## Data lines

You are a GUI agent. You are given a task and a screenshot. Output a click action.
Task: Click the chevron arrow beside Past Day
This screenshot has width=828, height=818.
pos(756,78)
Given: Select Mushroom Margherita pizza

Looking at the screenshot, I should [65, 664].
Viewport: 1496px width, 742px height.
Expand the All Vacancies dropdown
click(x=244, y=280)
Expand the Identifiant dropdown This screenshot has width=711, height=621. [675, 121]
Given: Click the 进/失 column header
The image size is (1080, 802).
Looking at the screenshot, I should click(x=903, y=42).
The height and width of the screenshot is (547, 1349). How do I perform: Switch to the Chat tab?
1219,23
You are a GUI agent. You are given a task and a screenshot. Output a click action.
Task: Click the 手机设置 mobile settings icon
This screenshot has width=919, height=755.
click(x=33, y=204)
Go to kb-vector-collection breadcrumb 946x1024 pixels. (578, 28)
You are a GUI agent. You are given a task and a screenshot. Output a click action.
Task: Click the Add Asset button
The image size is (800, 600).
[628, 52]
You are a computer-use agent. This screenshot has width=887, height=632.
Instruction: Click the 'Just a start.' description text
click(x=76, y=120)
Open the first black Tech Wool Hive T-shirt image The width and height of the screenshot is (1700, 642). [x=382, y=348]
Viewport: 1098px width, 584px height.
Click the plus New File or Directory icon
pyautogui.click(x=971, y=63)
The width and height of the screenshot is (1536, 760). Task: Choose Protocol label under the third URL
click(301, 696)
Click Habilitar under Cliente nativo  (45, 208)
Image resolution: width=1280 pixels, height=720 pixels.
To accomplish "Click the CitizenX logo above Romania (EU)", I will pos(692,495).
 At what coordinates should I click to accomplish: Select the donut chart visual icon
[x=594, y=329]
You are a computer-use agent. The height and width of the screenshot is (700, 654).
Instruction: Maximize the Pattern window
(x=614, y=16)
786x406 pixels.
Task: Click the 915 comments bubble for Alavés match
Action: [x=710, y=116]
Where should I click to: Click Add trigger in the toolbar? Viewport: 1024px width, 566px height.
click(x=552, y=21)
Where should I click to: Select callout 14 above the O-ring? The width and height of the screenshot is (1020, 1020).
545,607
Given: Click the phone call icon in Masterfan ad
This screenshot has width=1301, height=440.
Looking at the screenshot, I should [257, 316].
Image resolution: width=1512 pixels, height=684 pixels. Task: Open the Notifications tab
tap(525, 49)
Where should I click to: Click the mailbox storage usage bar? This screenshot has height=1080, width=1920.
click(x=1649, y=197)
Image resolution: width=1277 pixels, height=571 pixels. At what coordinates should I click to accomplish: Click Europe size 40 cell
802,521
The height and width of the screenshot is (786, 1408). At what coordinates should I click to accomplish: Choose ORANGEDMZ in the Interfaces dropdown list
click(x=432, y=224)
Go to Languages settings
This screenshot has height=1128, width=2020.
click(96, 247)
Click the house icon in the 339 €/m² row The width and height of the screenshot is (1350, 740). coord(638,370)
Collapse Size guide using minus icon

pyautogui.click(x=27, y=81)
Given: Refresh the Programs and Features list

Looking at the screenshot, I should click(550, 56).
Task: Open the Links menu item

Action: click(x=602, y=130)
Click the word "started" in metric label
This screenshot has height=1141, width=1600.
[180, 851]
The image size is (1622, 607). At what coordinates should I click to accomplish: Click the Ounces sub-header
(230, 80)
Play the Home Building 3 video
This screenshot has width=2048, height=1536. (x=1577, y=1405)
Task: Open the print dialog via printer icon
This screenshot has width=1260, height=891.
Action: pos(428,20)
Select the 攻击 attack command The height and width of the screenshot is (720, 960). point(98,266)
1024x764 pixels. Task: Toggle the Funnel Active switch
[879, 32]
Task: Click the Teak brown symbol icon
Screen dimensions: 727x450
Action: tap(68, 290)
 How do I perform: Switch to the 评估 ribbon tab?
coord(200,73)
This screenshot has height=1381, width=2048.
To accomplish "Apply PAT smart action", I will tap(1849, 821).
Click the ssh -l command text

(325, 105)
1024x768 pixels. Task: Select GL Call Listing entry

## Exercise instructions
Write out, word for word, every line from the one containing "How do I perform: Switch to the 评估" through the end of the records above, including both the first and the last line.

## Answer to the exercise
 How do I perform: Switch to the 评估 ribbon tab?
coord(200,73)
This screenshot has height=1381, width=2048.
To accomplish "Apply PAT smart action", I will tap(1849, 821).
Click the ssh -l command text

(325, 105)
1024x768 pixels. Task: Select GL Call Listing entry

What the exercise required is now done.